JUST a thought regarding congestion charges ("Key report calls for congestion charges to fund public transport", The Herald, September 12): should I and others like me living in Glasgow who shop at Braehead not be paying a levy to Renfrewshire Council to cover the free parking and excellent facilities they provide, in many ways better than we get in central Glasgow?

David Adams, Glasgow.

Um, er, about Radio Scotland...

I ENJOYED Lennie Pennie's column on the use of filler words ("Here is the, um, truth about all those filler words we use", The Herald, September 9). I suspect that at least some of the culprits listen to BBC Scotland’s Good Morning Scotland, where there appears to be a policy of repeating words, interjecting “ums" and generally offering a totally unprofessional presentation.

Most if not all presenters seem to, you know, um, repeat phrases for no reason and and give the illusion that what they are saying is so important that it has to be repeated, sometimes up to six times in one sentence.

Do they have to fail a test to be employed?

PK Fraser, Aberdeen.

Duffle bags and scarecrows ... help

AS a lady of a certain age whose Higher English pass is fairly ancient now, I make a plea for understanding Kevin McKenna's use of adjectives in his column ("The SNP’s timidity is costing the Yes movement dear", The Herald, September 12).

What is a "Matalan army" of staffers? Are they all cheap fast fashion devotees? How can this be, if they are there "en masse in full bib and North Face (not so cheap) duffle bag"?

And how about the "scarecrow wing"? What is their political sartorial preference?

I've just about worked out the "velveteen subversives" as poor quality/fake, or faux as we say nowadays.

Maybe a wee glossary would be helpful.

Moira Love, Cumbernauld.

Sad news

I HAD not realised R Russell Smith had passed until I read the various tributes to him in The Herald today (Letters, September 12).

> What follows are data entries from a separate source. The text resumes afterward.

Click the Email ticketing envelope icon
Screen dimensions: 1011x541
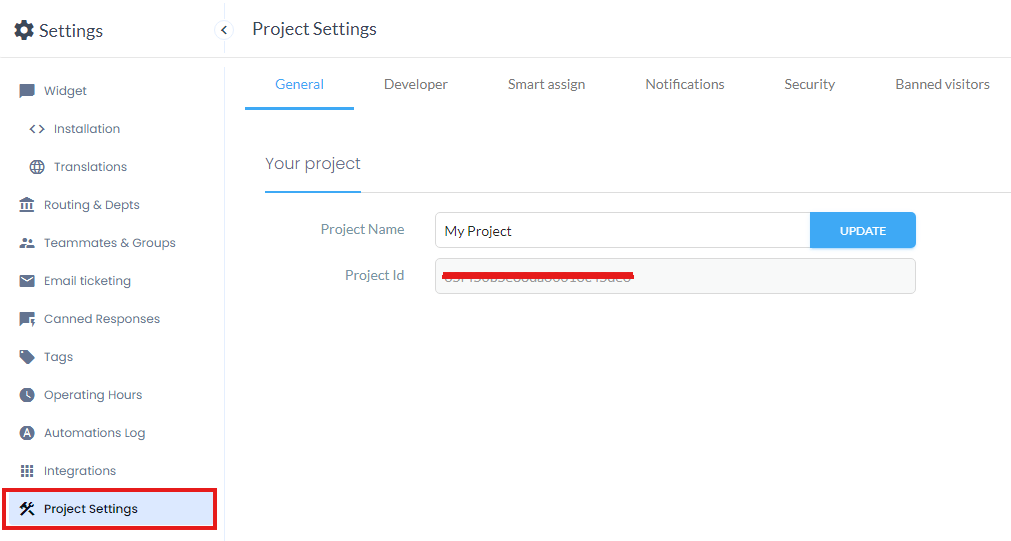pos(27,281)
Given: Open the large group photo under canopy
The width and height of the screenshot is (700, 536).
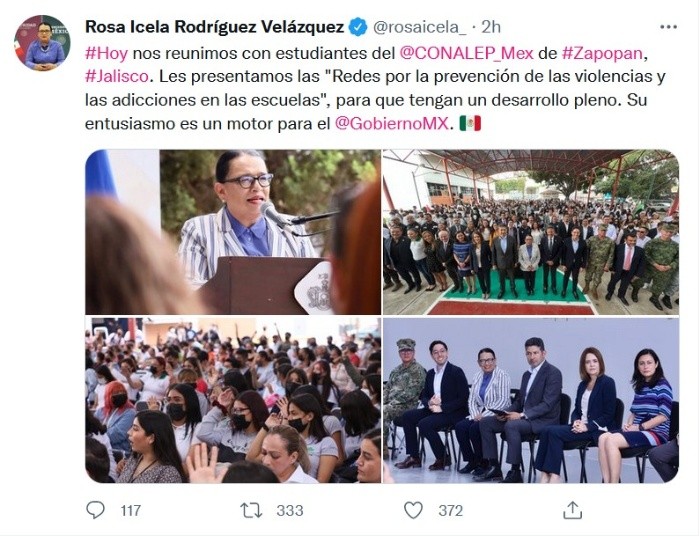Looking at the screenshot, I should click(x=531, y=232).
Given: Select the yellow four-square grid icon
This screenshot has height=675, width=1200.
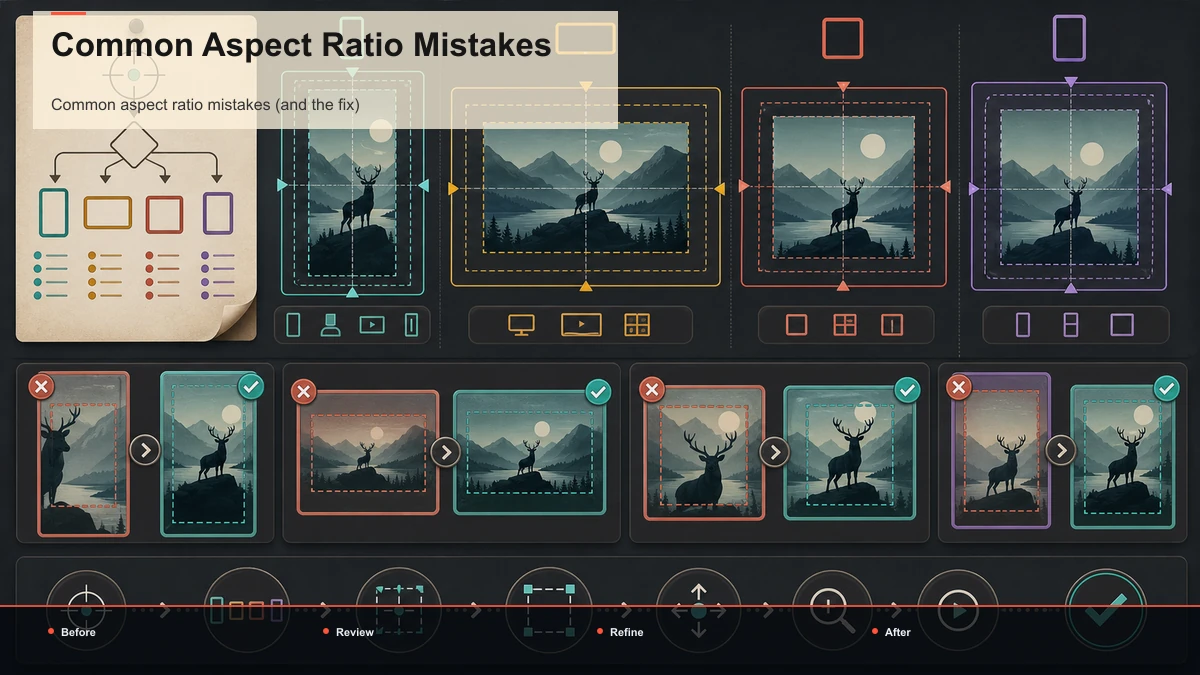Looking at the screenshot, I should click(x=637, y=325).
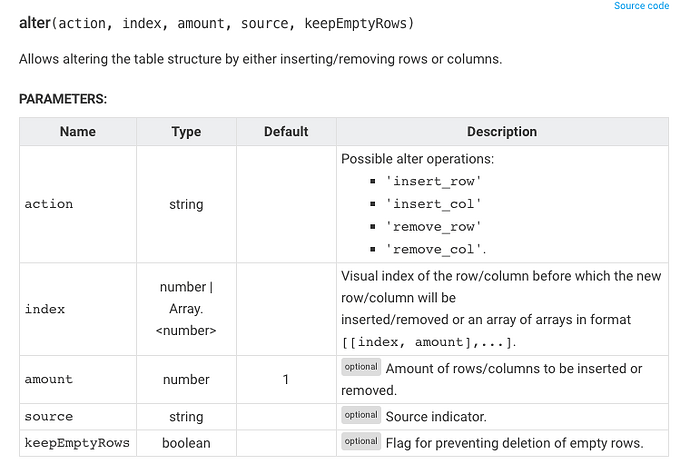Click the optional badge in keepEmptyRows row
This screenshot has width=690, height=463.
[x=361, y=441]
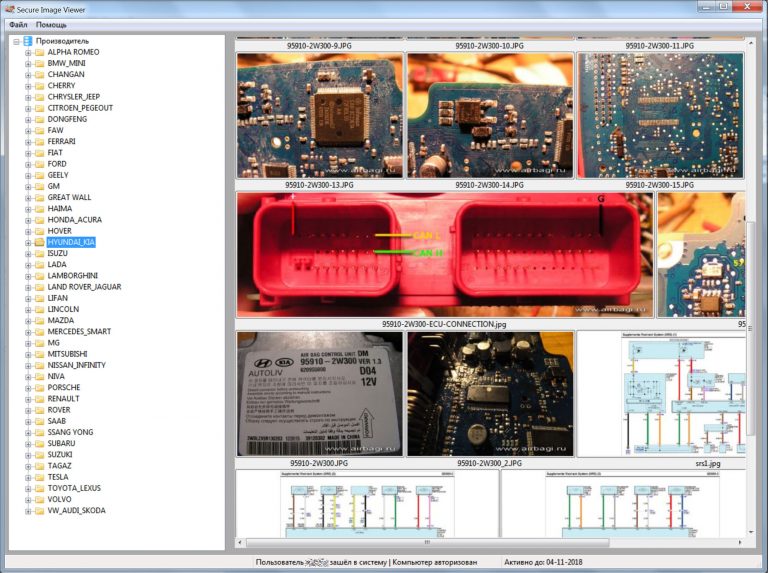Expand the BMW_MINI tree node
The width and height of the screenshot is (768, 573).
click(x=28, y=63)
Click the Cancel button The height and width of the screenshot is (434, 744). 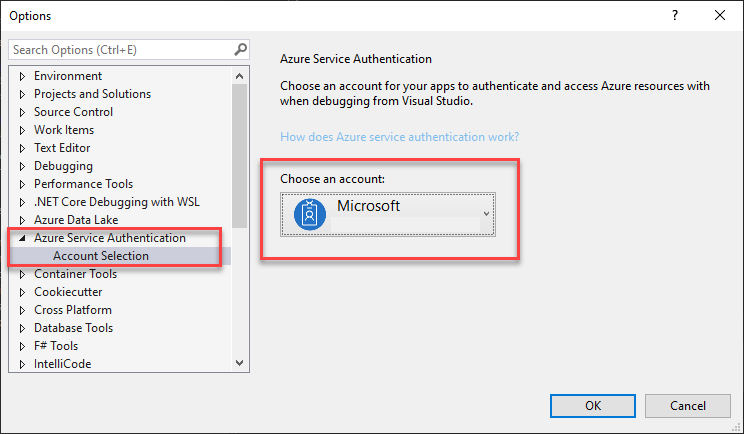pyautogui.click(x=687, y=405)
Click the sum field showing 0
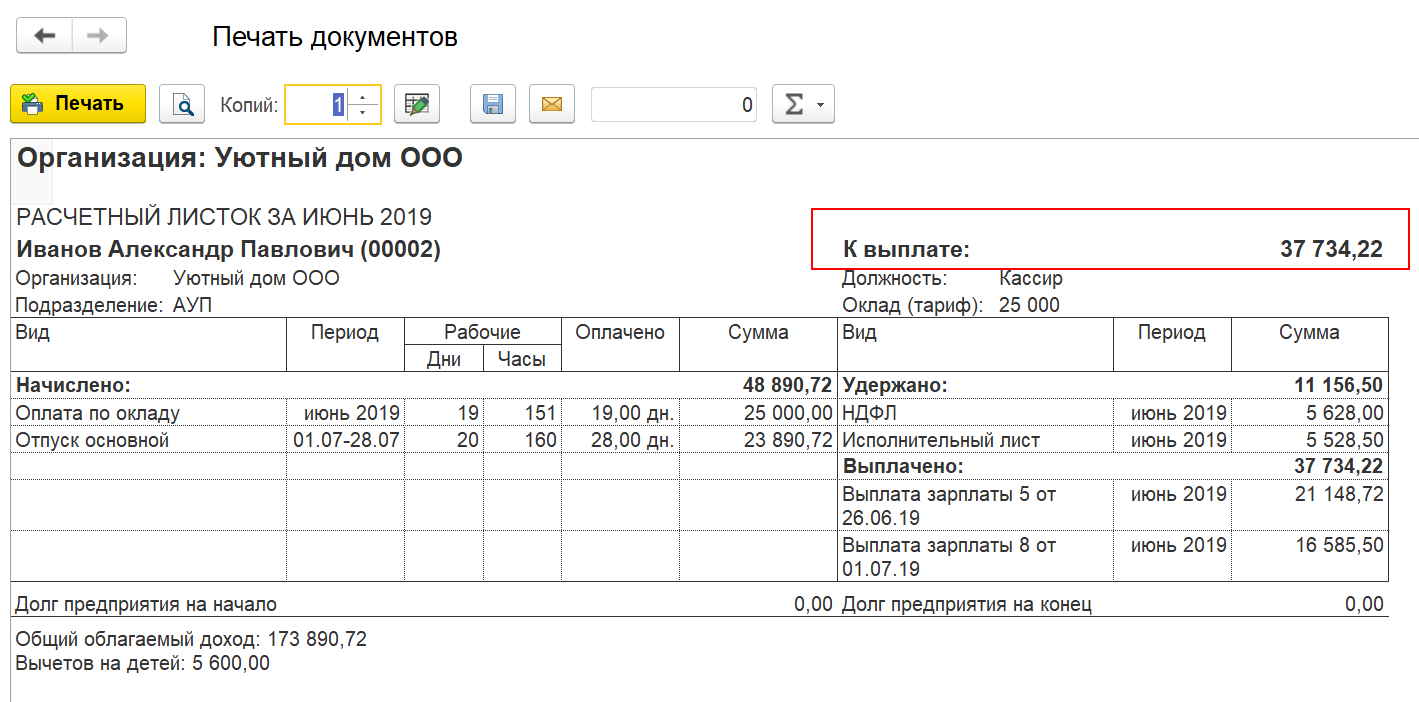Viewport: 1419px width, 702px height. (674, 104)
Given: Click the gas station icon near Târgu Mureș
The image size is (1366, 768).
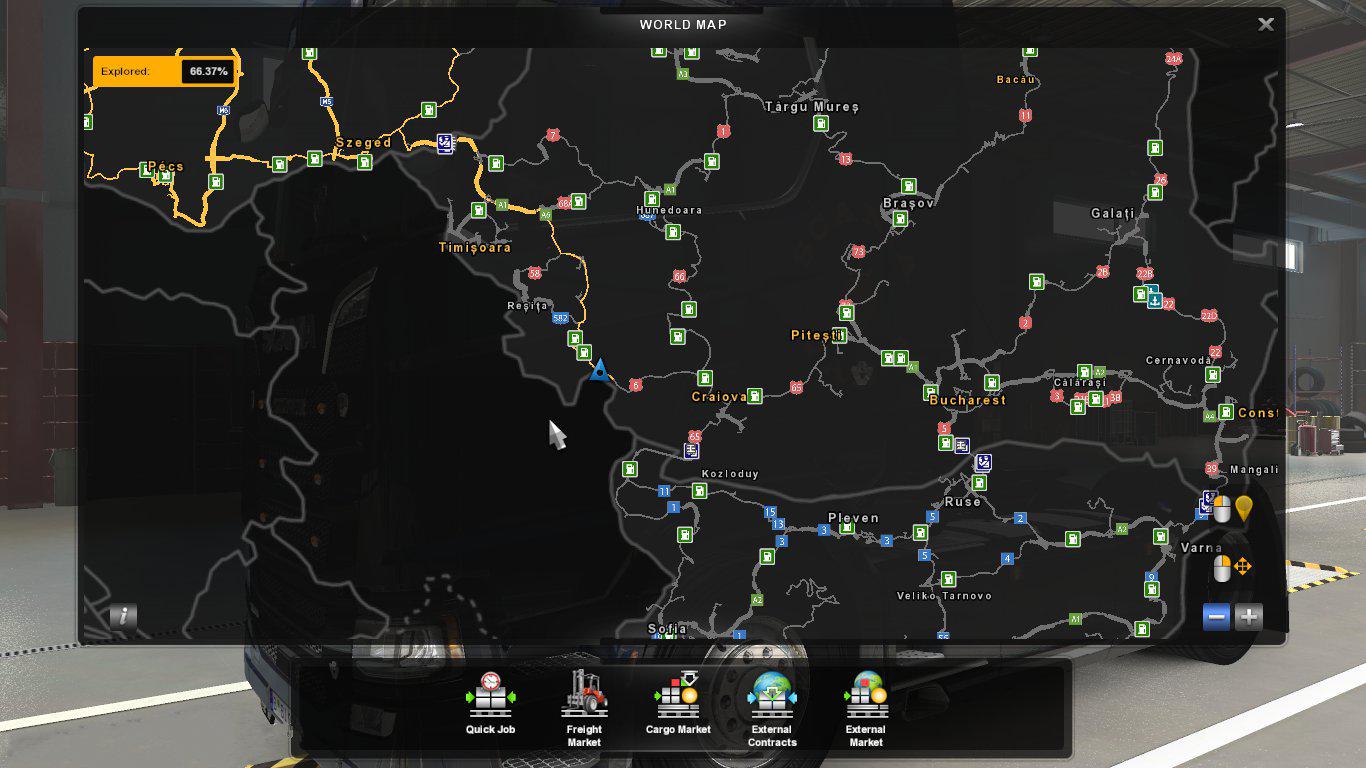Looking at the screenshot, I should 821,124.
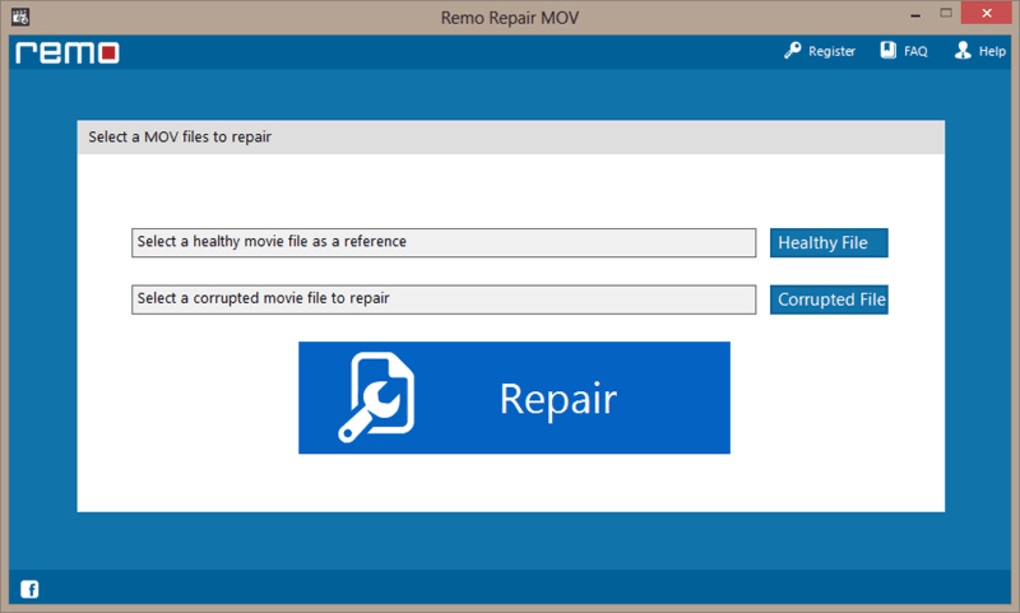1020x613 pixels.
Task: Open the Remo Repair Facebook page icon
Action: click(x=31, y=589)
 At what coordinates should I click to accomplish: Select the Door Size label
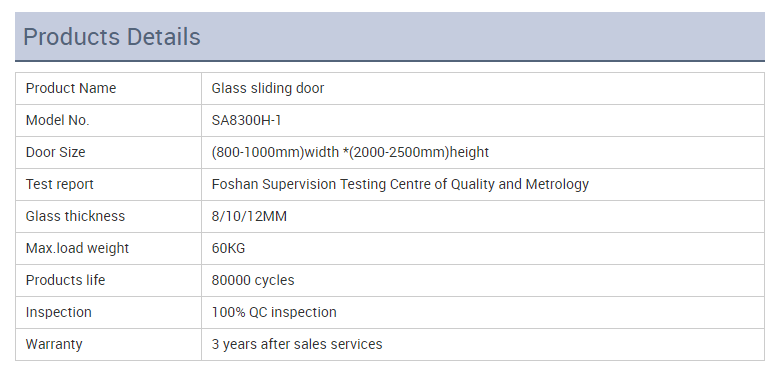(x=55, y=152)
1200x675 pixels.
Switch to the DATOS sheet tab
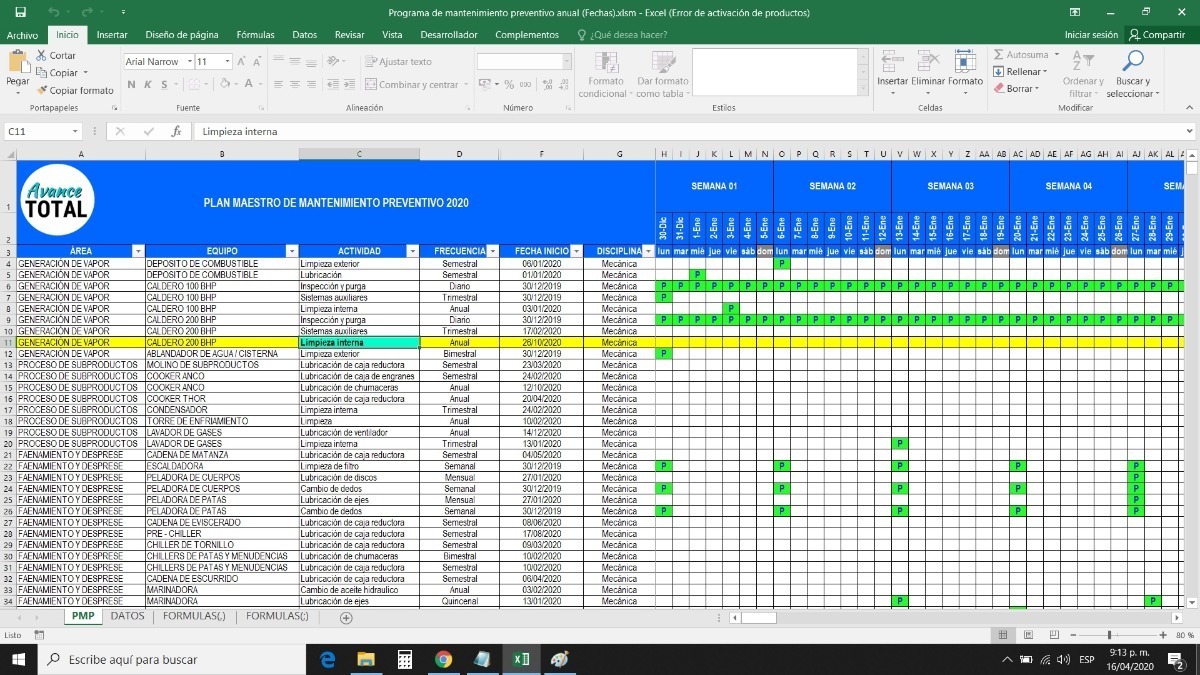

I am among his many admirers and always turned first to the end of the letters in the hope of finding another of his witticisms to start the day off with a chuckle. It is said of many that they will be sorely missed and that applies in spades to him.


Alan Fitzpatrick, Dunlop.

• I’M writing to add my feelings of sadness about the death of Russell Smith. I would have liked to have met him, and did in fact feel as though I did know him, due to the revealing characteristics of his many amusing letters, most of which are housed in my snippets files.

His family will, I hope, find some comfort in knowing he was much appreciated.

Mary Duncan, East Kilbride.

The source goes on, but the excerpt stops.